▸ Instruction 1
Return every line of the entries below, the ones asking where to click with coordinate answers, without changing anything.

-------------------------

Friday, May 13, 2011

Answer my phone? Girl, I live in the jungle! Palenque Part 1

So now for another blog written during our jungle-stay in Palenque, Mexico.  Our new friend Margarita (who rented us our room for our stay here) put it best.  She said a girl arrived to her front door and said "Margarita! Why have you not been answering your phone?!  I must have called fifteen times!" to which Margarita flippantly replied, "Answer my phone, girl?  I live in the jungle!"
The walkway to our jungle abode.

So, as to how we got here...we rode the motorcycle from Veracruz to Coatzacoalcos (one of the hardest cities to pronounce so far) and as soon as we rolled up, we came upon a familiar site.  Our hotel, which was very clean, simple and had a great breakfast buffet, overlooked huge sand dunes and...a Sears.  And not only was there a Sears, but there was an Applebees too! And a mall.   Looking out the window, we could have easily been back in the USA.  We relaxed and ate pizza in the food court in the mall next door, when we realized a difference between the US and here...people were looking at us like we were aliens.  People do not hold back with the is kinda funny at first, but can get old pretty fast.  There are definitely exceptions though.  The men who give Ty the thumbs up, fist pump or macho man sign never get old.  Neither do the kids who smile and wave like crazy when we drive by.  That kind of attention we never get tired of.  The blank stares though...

The next morning we planned to ride to Villahermosa, but were making good time, so we continued all the way on to Palenque (which we never would have even known about if it wouldn't have been for our friend Ryan...Thanks for the great tip, amigo! :) )

-------------------------

▸ Instruction 2
From the Palenque travel post, render this sentence in Spanish: "Looking out the window, we could have easily been back in the USA."

▸ Data lines

-------------------------

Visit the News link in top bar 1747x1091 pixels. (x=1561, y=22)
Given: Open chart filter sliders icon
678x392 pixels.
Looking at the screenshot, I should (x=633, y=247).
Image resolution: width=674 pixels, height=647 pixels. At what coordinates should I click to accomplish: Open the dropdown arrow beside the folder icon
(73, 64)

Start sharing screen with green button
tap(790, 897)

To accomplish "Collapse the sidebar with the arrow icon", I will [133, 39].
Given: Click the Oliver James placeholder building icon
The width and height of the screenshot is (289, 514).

-------------------------

▸ Correct response 1
Visit the News link in top bar 1747x1091 pixels. (x=1561, y=22)
Given: Open chart filter sliders icon
678x392 pixels.
Looking at the screenshot, I should (x=633, y=247).
Image resolution: width=674 pixels, height=647 pixels. At what coordinates should I click to accomplish: Open the dropdown arrow beside the folder icon
(73, 64)

Start sharing screen with green button
tap(790, 897)

To accomplish "Collapse the sidebar with the arrow icon", I will [133, 39].
Given: Click the Oliver James placeholder building icon
The width and height of the screenshot is (289, 514).

▸ Correct response 2
Mirando por la ventana, fácilmente podríamos haber estado de vuelta en Estados Unidos.